** Start of Records to process **

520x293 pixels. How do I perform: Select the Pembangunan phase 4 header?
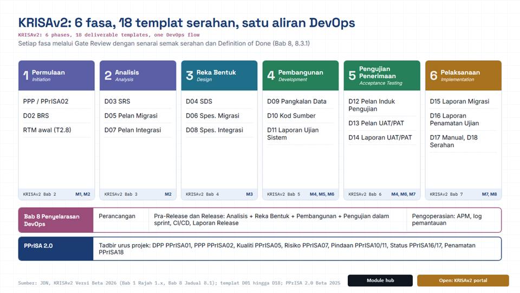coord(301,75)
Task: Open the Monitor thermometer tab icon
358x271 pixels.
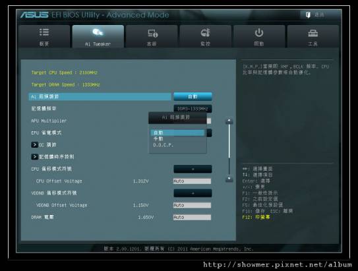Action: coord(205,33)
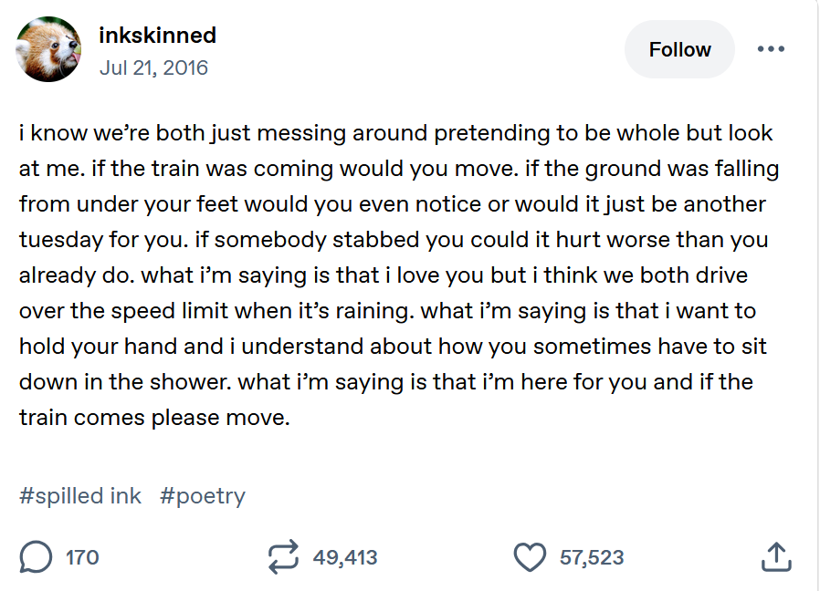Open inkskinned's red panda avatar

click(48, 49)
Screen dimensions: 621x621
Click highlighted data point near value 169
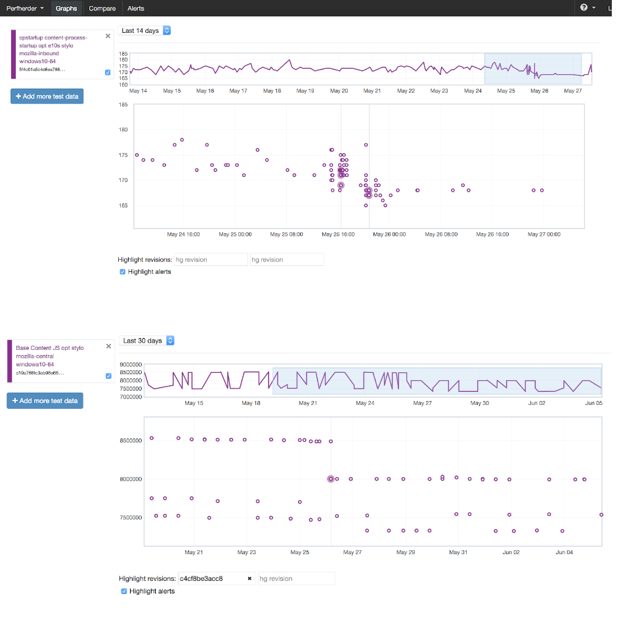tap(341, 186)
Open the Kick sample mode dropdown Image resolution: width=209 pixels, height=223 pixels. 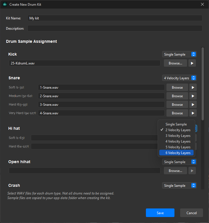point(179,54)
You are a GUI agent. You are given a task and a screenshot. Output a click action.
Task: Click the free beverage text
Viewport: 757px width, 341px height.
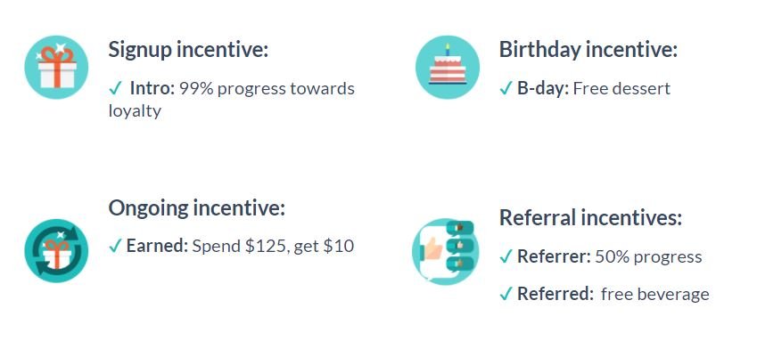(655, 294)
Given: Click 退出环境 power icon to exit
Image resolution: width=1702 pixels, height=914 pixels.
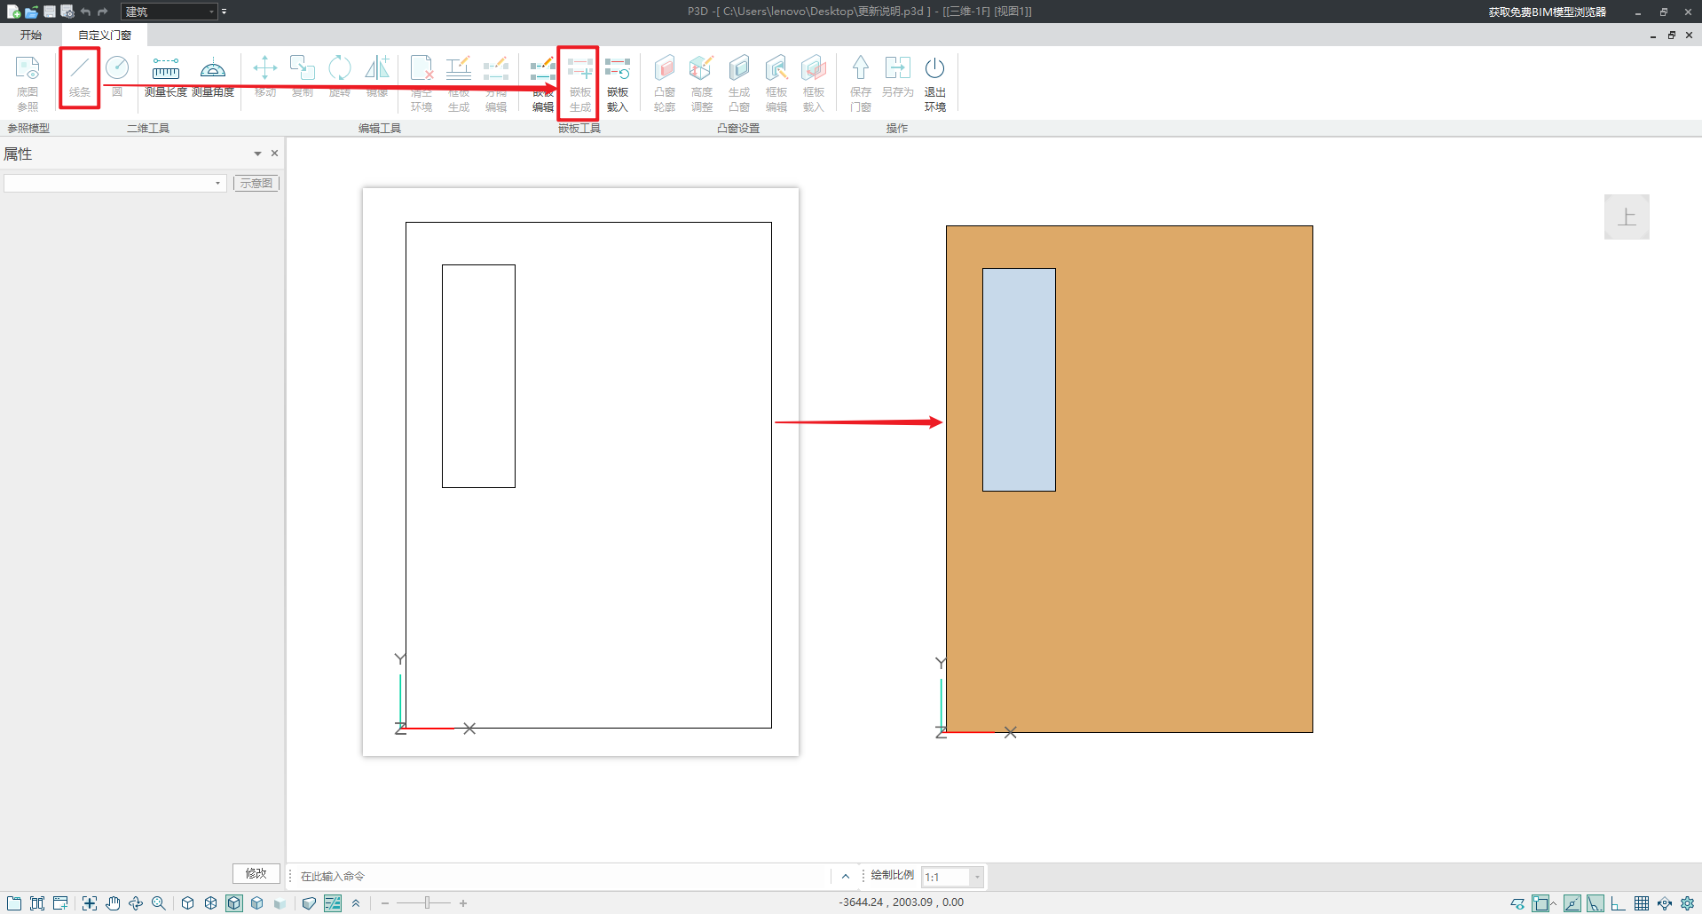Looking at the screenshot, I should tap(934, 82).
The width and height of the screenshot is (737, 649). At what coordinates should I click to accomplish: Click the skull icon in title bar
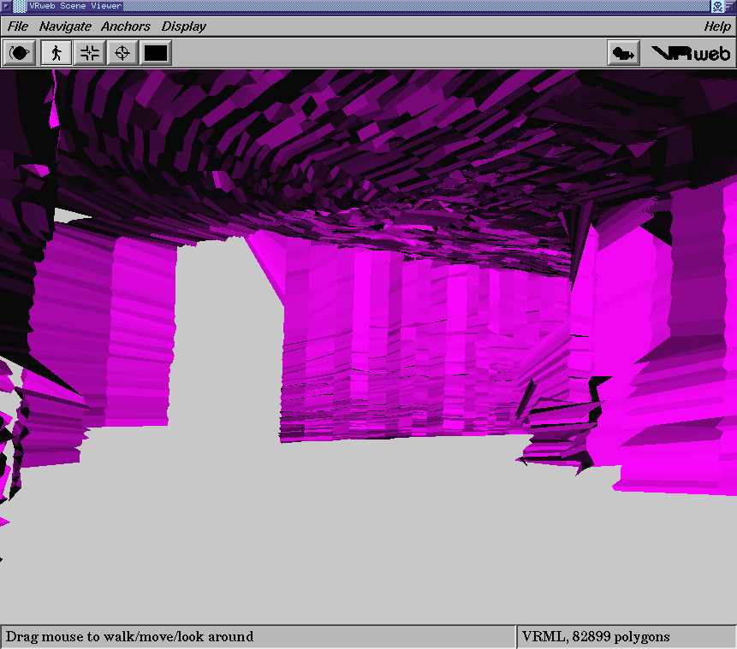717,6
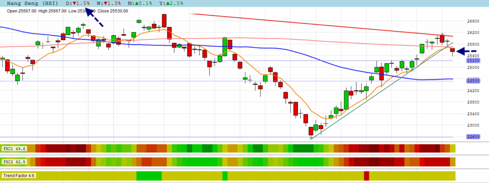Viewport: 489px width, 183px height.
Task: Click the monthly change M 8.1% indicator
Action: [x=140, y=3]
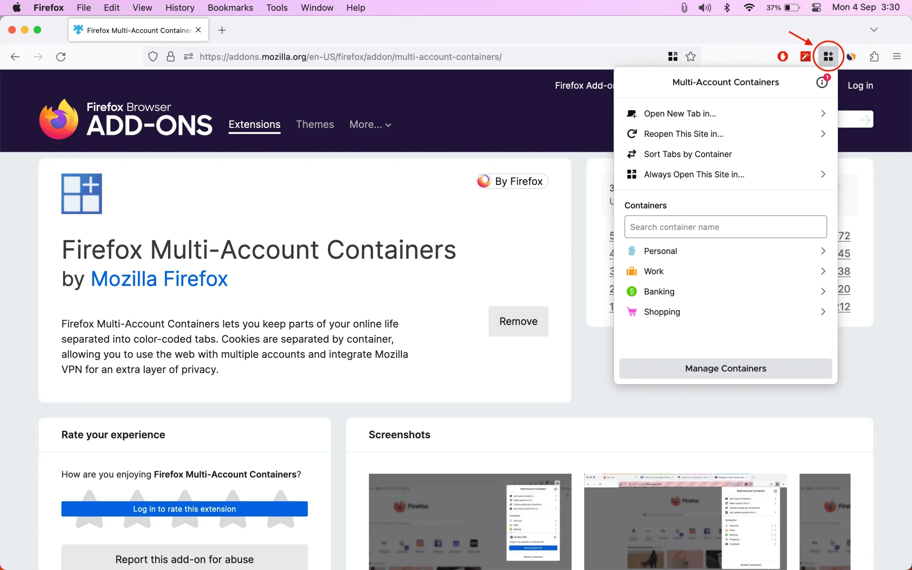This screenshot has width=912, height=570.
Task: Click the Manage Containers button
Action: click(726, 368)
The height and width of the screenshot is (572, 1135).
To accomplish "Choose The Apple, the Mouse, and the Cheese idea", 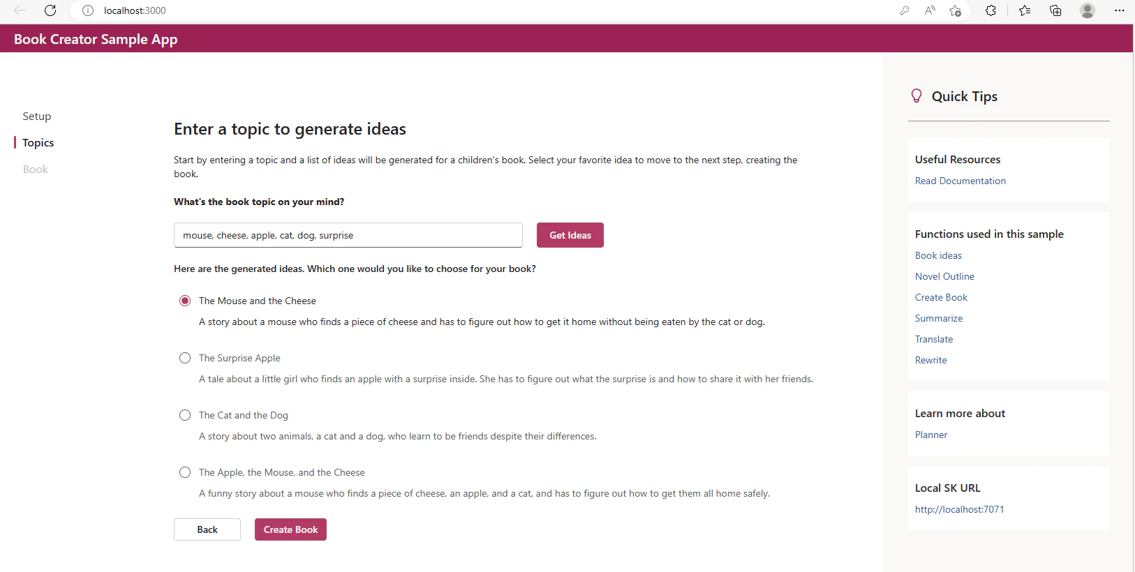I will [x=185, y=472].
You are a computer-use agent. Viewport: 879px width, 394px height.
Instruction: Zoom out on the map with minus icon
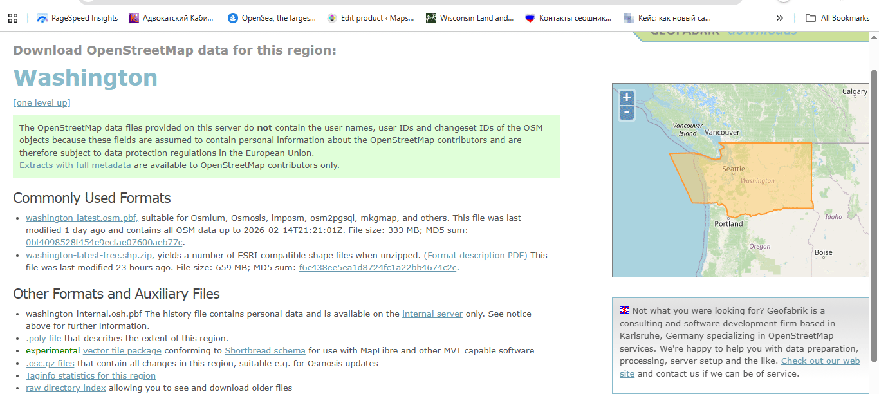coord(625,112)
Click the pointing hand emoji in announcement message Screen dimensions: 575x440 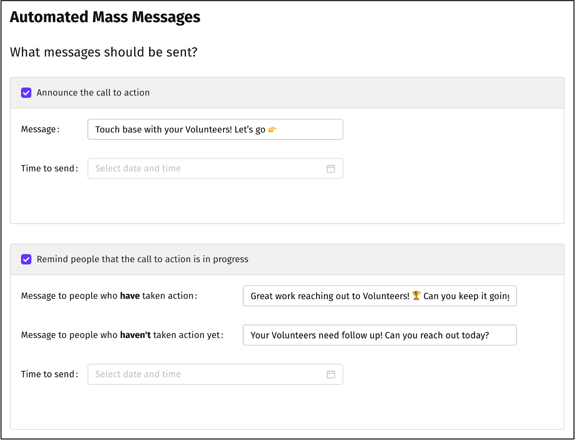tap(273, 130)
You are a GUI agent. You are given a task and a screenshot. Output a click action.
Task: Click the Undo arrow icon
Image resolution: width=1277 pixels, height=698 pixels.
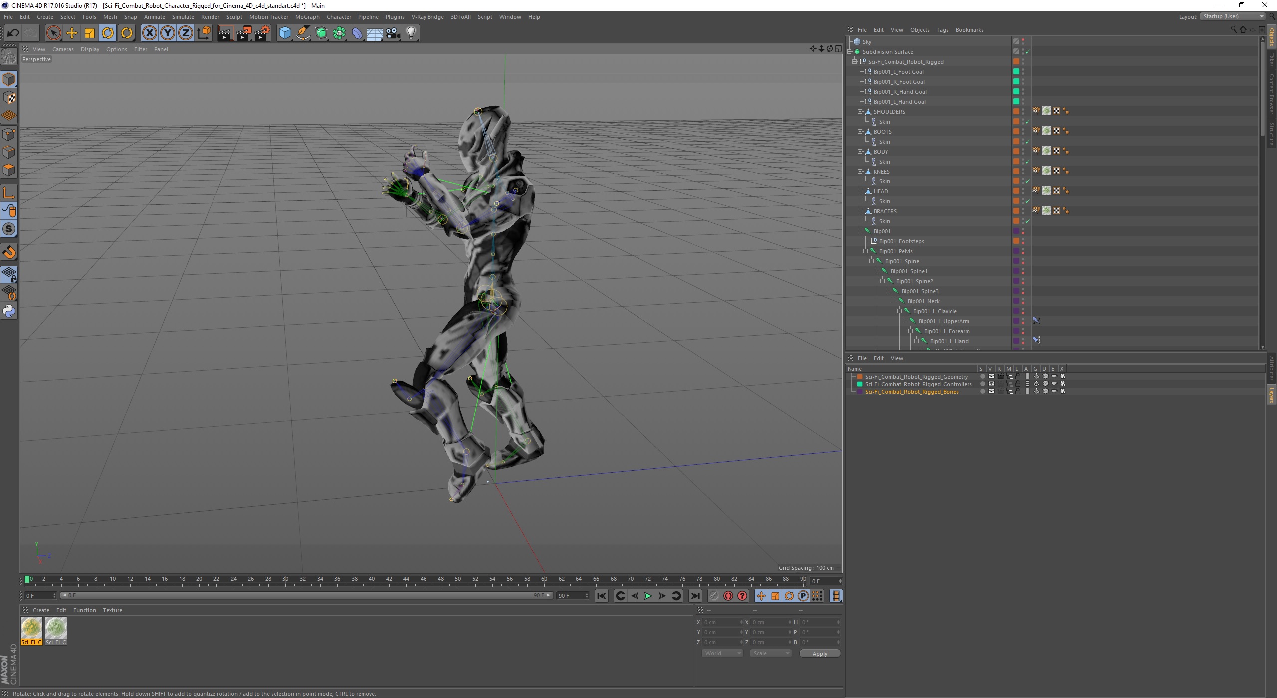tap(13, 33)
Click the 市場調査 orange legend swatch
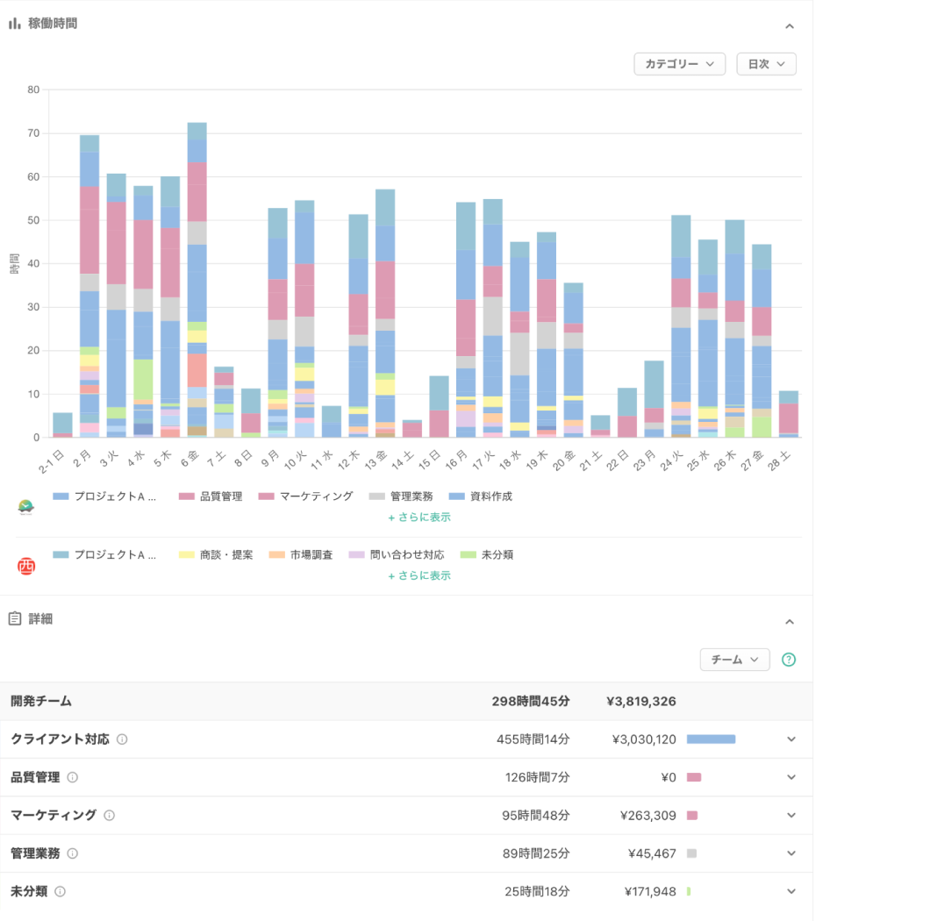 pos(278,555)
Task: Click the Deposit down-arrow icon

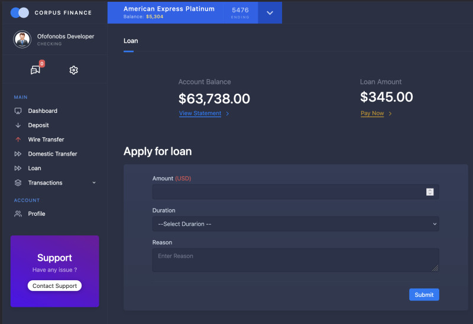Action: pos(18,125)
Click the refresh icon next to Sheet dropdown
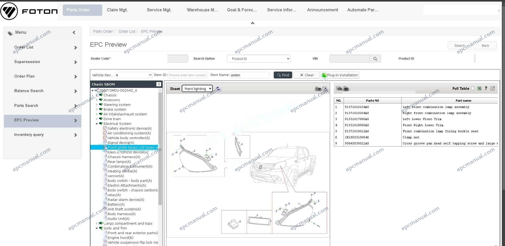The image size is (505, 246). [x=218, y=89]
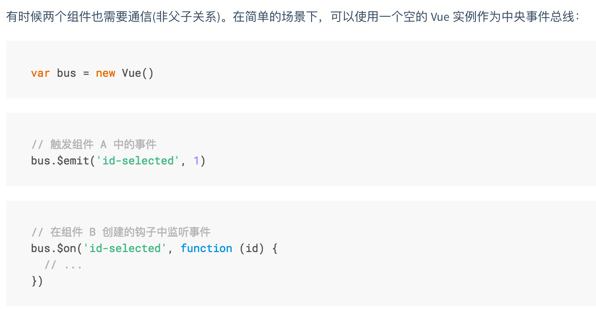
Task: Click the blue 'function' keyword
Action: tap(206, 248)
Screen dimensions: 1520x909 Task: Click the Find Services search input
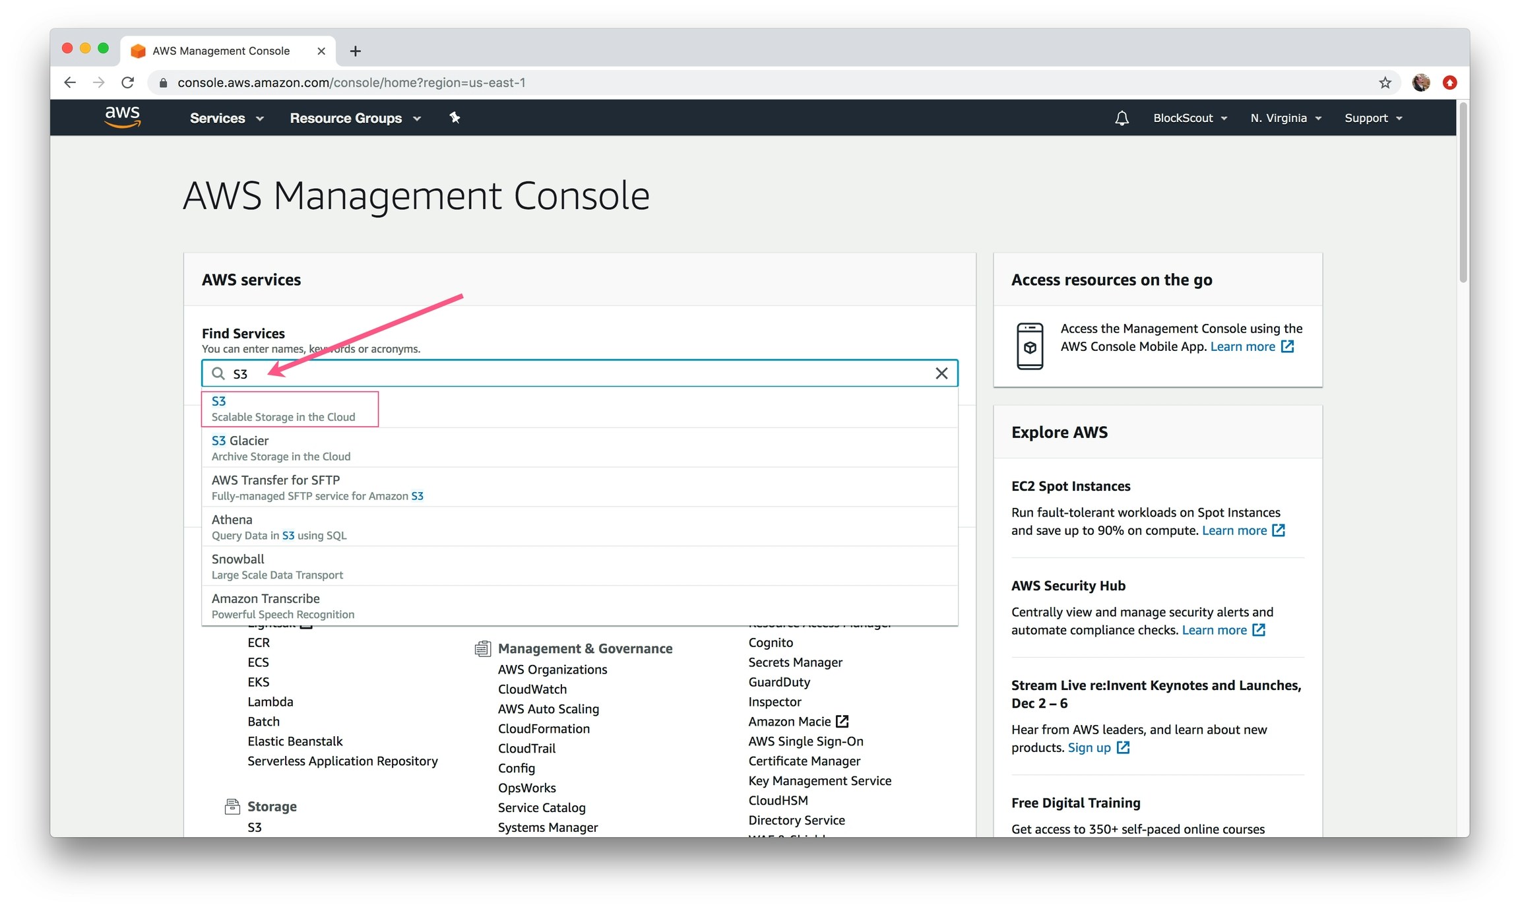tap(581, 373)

** End of Records to process **

What the exercise asks:
Rewrite the lines as a numbered list, starting at the line that contains "Click the 市場調査 orange legend swatch" and ending at the last line, with both ends included. Skip blank lines and leave the pictures out.

Final result:
1. Click the 市場調査 orange legend swatch
2.  pos(278,555)
3. Task: Click the Deposit down-arrow icon
4. Action: pos(18,125)
5. Click the refresh icon next to Sheet dropdown
6. The image size is (505, 246). [x=218, y=89]
7. Task: Click the blue 'function' keyword
8. Action: tap(206, 248)
9. Screen dimensions: 1520x909 Task: Click the Find Services search input
10. tap(581, 373)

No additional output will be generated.